# YOUR INSTRUCTIONS
The number needed is how many lines in these entries contain "will"; give it alone.

(Collected data)
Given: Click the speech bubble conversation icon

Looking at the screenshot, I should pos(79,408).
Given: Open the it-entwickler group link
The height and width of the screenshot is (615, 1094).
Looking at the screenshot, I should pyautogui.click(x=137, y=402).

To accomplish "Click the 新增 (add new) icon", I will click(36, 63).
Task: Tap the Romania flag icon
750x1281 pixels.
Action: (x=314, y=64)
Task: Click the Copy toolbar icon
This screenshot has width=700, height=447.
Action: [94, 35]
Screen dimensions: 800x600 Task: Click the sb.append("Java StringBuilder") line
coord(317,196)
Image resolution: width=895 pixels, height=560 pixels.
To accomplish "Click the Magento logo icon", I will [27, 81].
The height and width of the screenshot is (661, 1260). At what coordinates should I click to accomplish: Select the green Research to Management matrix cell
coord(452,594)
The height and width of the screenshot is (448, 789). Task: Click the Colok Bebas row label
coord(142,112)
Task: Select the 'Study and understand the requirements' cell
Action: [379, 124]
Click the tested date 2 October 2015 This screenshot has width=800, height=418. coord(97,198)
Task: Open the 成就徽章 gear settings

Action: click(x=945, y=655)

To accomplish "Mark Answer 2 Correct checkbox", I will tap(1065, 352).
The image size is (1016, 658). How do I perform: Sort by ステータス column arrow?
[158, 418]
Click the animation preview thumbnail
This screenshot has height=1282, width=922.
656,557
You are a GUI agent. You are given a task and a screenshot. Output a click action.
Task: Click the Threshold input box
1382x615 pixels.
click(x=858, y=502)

# SOLUTION FOR THIS EXERCISE
3